Omega Blue Read online

Page 9


  DiVarco cursed, something he wouldn’t have done in front of the old don in previous years. “I’ve been fighting those old men all my life. I had to carve out every piece of territory I have from the black gangs and the Asians, people those old men were too terrified to take on. I bled for what I have. They won’t take it away from me, or get me to be satisfied with anything less than what I want.”

  “And will you fight me too?”

  DiVarco tried to read the older man but couldn’t. He answered honestly. “I would never raise a hand to you, Don Magaddino. Nor to your family.”

  The old man nodded.

  “They are keeping up with you more these days,” Magaddino said. “An hour after the jackal network in Atlanta was busted by the FBI, people knew about it.”

  DiVarco turned his palms up. “That’s nothing. It’ll never be traced back to me. Steps have already been taken to prevent that.”

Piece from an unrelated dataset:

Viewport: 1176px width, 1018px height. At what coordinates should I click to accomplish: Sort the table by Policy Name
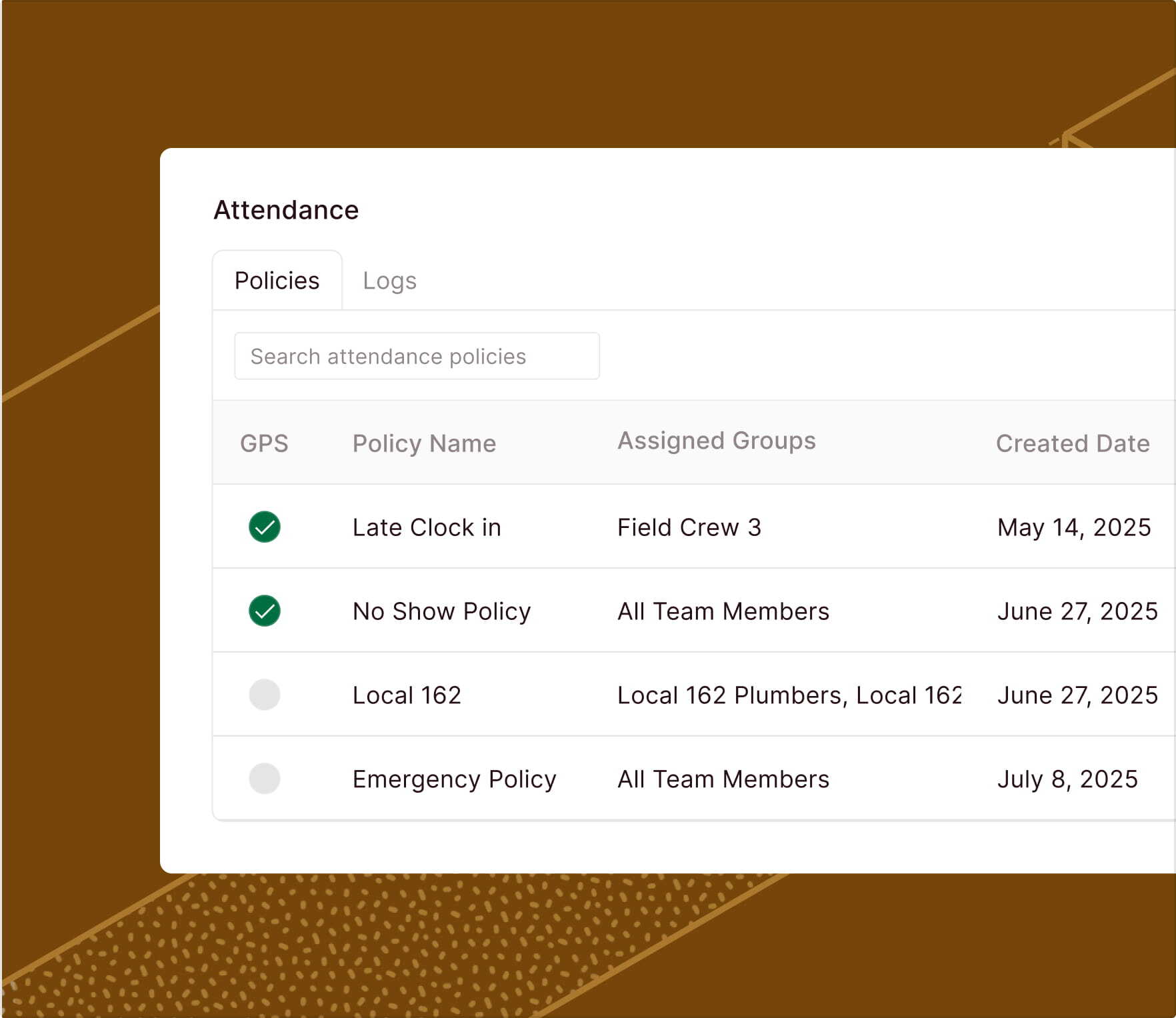(424, 443)
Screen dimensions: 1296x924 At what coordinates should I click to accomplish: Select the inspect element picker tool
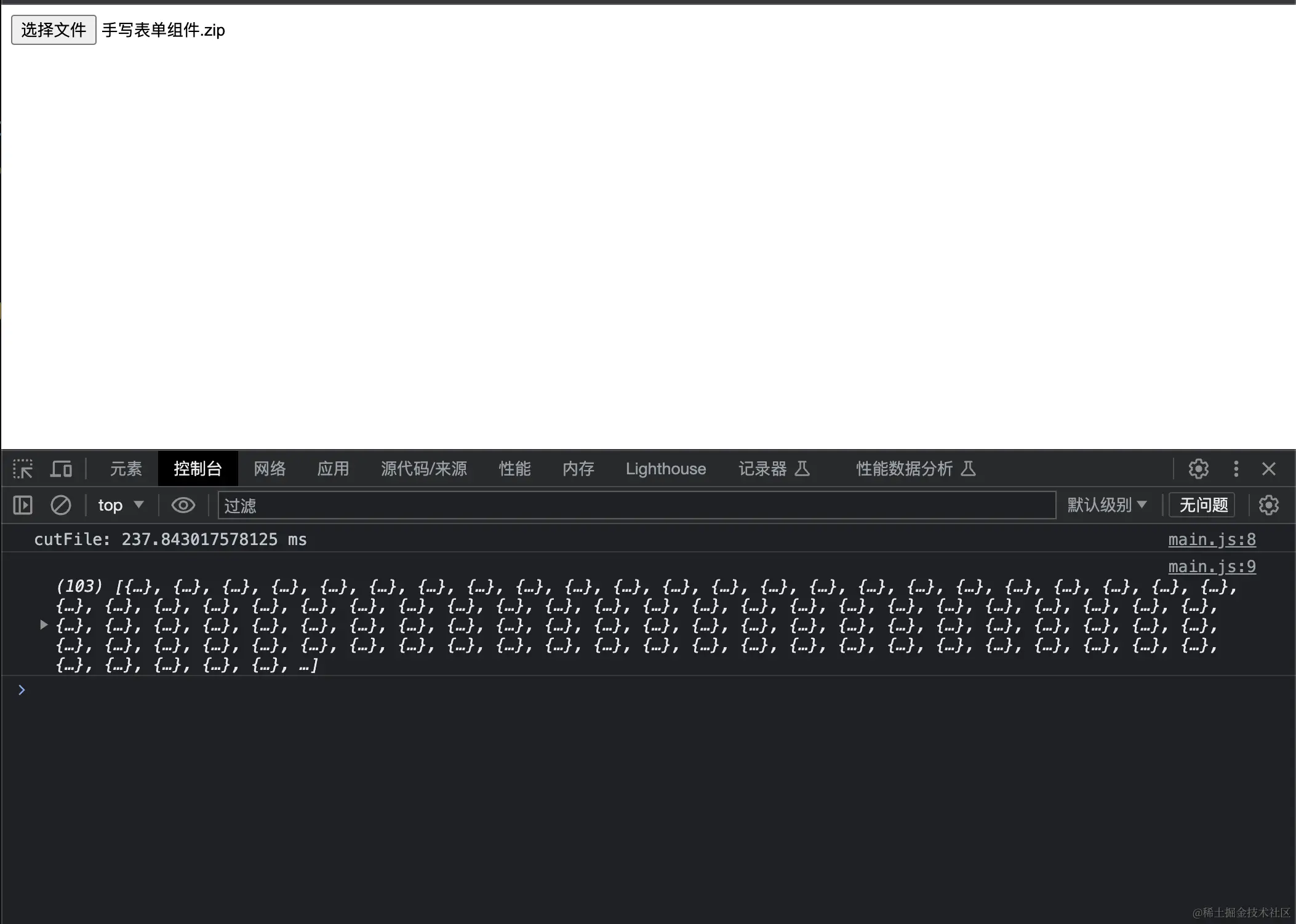[22, 468]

  “This man Wilson who is the SAC of Omega Blue is known as a fighter. He plays just as rough as his opponents do.”

  “He’s never come up against someone like me. If he does, I’ll have him buried under one of the wharves. When they count noses later, they’ll come up one FBI guy short.”

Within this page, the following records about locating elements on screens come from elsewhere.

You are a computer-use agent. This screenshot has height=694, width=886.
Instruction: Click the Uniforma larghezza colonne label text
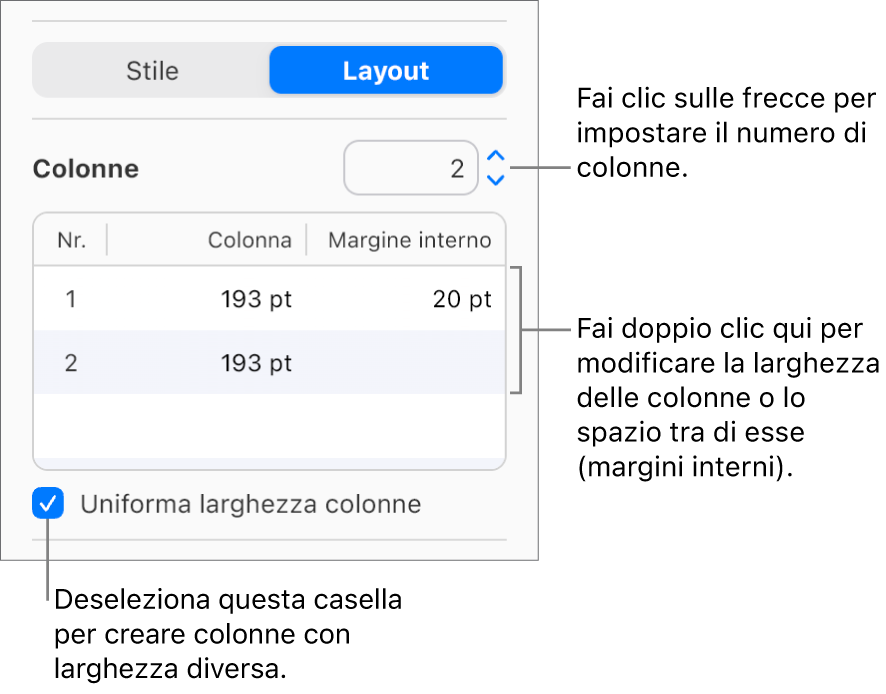point(249,504)
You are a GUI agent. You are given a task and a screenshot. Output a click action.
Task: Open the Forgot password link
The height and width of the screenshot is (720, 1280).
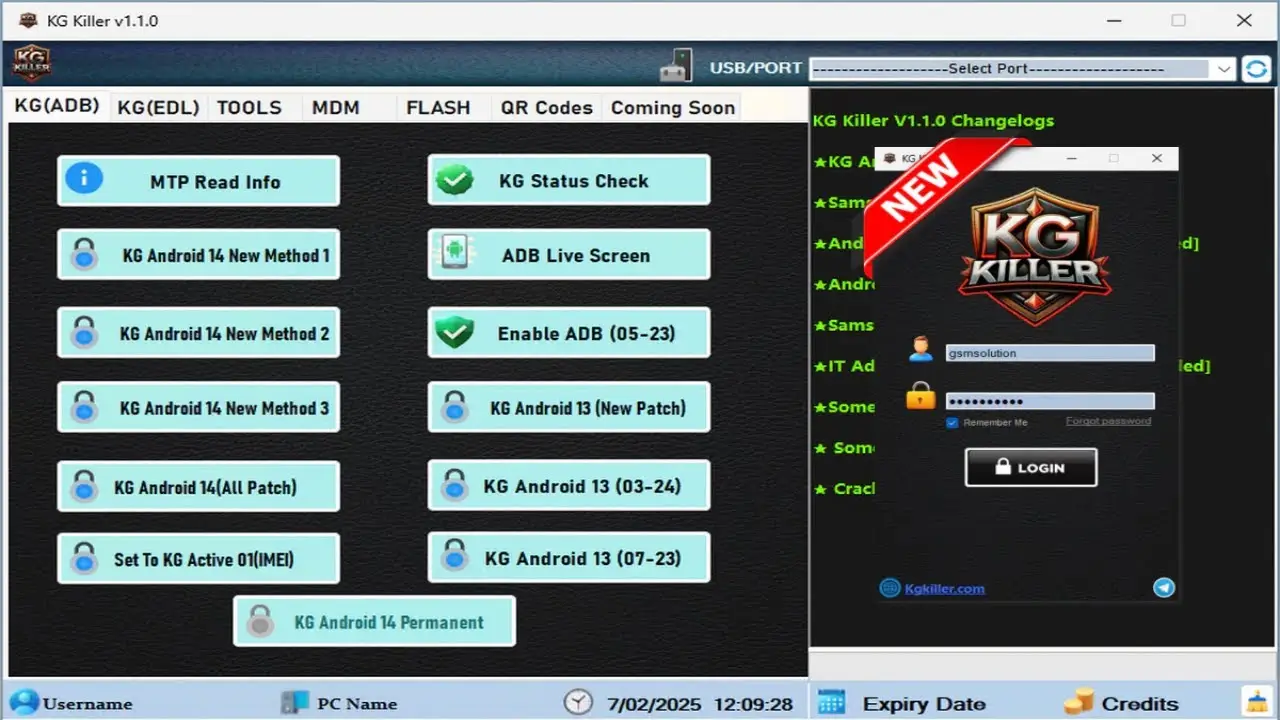pyautogui.click(x=1108, y=421)
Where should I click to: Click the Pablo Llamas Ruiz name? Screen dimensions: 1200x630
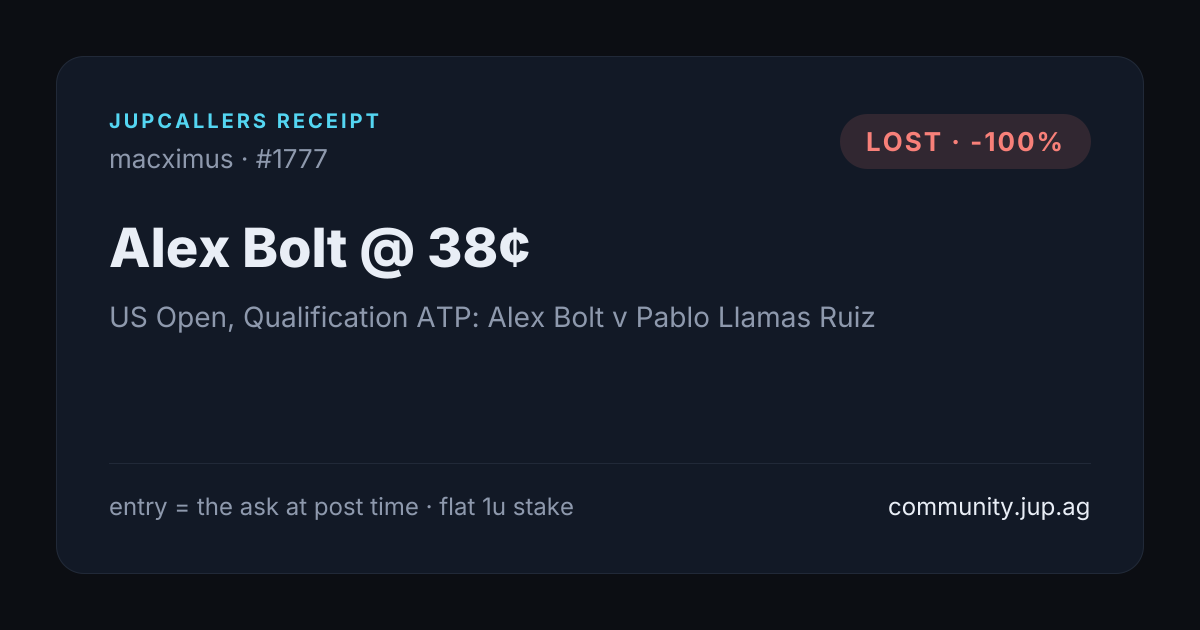tap(755, 318)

  Magaddino looked at DiVarco. “There is another thing I must ask you.”

  “What?”

  “Rumor has it that you are working with foreigners. A group of Asians, and that they have helped you in your rise. This has never been our way.”

  “I’ve learned to do things my way.”

  “Sebastian, you should know you can’t trust these people. Only blood can truly trust blood.”

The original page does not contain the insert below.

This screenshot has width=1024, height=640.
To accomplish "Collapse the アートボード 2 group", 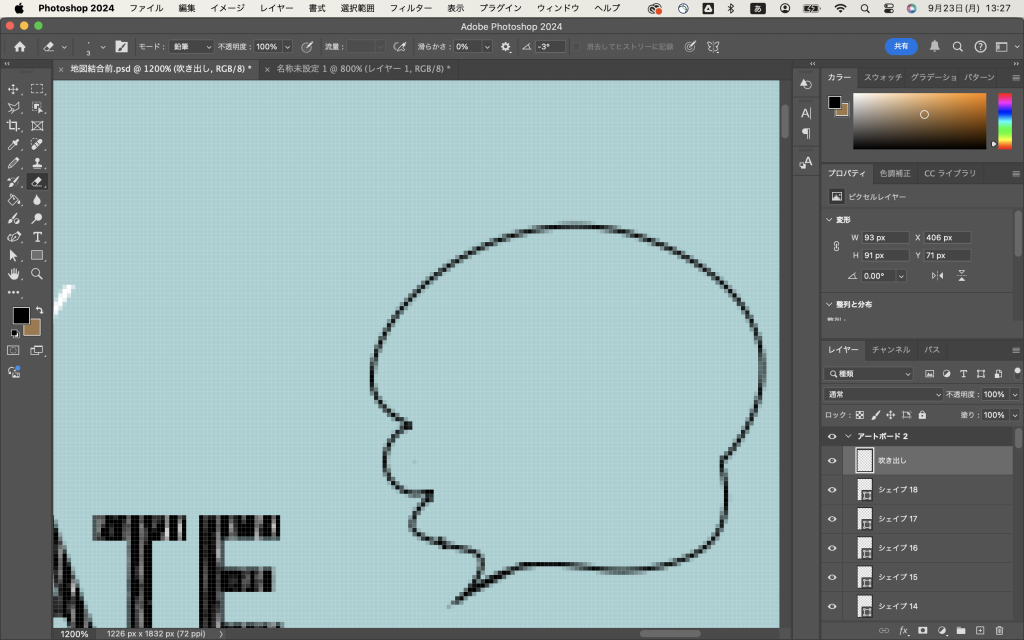I will pos(849,437).
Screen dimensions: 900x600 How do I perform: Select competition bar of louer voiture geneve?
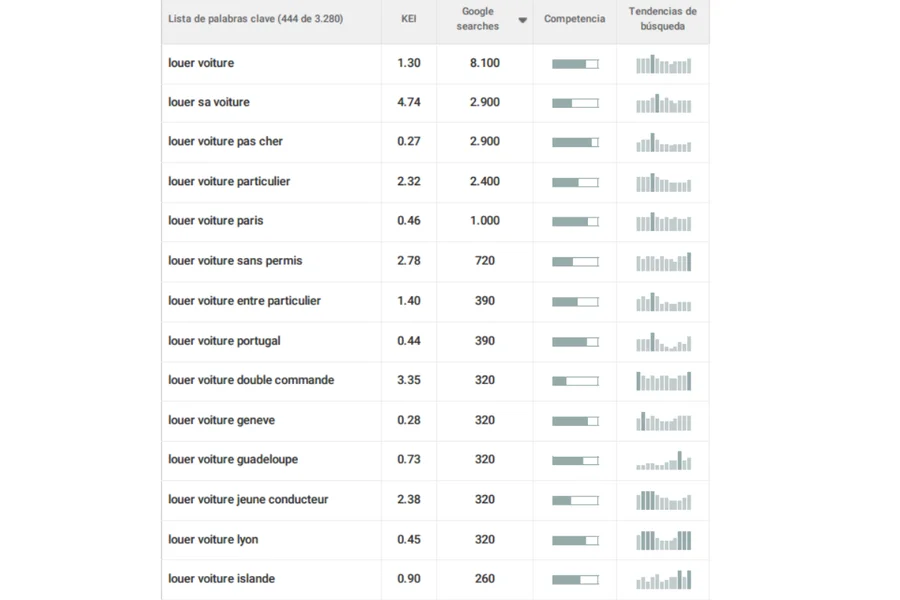[575, 421]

  “My blood turned away from me. I was Drago DiVarco’ s only son. But you, friend of my father, did not turn from me. He was the man so many of you turned to in times of trouble. When Don Accardo’s daughter ran away with that Iranian and pretended to be kidnapped to blackmail her father for money for them, who did they call? When the Rizzuto family was killed by those three black hijackers in the restaurant they’d managed for years for Don Vendemini, who did they call? My father. He died for them.”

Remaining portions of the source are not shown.